◆ Work to be completed: Which lines have the string "Expand"? Copy all of them from the entries below.

══════════

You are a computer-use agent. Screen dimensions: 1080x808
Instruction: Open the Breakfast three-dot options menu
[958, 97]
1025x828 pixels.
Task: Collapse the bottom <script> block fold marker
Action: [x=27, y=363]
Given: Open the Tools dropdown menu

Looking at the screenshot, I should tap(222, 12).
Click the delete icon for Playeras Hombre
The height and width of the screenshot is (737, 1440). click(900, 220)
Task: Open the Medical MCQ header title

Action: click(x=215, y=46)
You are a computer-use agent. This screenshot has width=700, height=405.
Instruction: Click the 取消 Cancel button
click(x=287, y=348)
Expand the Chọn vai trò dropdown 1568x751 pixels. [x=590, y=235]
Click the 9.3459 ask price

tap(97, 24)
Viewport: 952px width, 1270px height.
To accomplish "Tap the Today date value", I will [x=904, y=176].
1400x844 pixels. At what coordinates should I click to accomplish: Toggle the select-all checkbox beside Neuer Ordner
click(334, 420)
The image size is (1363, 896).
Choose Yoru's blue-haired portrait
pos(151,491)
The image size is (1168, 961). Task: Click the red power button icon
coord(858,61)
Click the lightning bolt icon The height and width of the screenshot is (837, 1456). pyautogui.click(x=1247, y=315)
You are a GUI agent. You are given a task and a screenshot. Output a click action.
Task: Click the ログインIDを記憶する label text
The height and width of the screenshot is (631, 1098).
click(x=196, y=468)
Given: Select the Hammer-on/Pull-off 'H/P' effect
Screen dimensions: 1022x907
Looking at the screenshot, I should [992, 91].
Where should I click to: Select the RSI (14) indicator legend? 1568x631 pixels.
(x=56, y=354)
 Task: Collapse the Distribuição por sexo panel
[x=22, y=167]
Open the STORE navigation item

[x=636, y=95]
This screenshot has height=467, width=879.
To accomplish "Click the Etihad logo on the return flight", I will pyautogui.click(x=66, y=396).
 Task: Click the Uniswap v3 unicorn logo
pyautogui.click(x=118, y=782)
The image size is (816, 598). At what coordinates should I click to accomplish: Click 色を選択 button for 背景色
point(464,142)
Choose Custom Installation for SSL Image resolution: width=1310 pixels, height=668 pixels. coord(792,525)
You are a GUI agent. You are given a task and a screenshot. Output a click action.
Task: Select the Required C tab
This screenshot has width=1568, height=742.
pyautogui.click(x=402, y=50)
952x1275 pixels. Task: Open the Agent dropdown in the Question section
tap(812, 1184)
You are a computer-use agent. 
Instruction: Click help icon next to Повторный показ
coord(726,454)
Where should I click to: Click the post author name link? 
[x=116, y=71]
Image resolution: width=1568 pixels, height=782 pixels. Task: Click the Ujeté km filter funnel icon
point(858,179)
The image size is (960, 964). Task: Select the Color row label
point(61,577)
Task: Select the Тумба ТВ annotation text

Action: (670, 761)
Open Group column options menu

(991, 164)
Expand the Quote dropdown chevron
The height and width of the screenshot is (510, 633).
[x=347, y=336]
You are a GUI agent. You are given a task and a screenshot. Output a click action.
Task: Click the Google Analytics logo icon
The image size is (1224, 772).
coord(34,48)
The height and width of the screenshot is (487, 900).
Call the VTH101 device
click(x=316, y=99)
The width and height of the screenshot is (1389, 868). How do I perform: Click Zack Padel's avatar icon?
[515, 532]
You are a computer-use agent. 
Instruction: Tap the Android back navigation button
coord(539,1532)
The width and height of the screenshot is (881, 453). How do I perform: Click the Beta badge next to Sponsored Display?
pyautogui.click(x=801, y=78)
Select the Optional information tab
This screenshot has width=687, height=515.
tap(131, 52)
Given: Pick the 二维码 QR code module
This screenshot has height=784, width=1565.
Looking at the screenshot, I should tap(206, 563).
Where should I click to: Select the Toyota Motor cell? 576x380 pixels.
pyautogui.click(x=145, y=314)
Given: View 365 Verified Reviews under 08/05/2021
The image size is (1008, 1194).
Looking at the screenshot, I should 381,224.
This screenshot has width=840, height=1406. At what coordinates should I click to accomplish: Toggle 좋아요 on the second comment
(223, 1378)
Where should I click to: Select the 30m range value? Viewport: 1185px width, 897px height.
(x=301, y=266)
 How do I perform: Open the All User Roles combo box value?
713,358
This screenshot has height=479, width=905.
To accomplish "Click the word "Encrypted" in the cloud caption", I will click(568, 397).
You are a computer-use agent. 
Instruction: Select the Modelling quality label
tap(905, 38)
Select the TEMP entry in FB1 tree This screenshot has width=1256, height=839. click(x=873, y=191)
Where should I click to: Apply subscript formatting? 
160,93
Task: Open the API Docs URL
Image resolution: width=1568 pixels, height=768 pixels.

══════════

◆ Answer section:
Expand the Chọn vai trò dropdown 1568x751 pixels. [x=590, y=235]
Expand the Quote dropdown chevron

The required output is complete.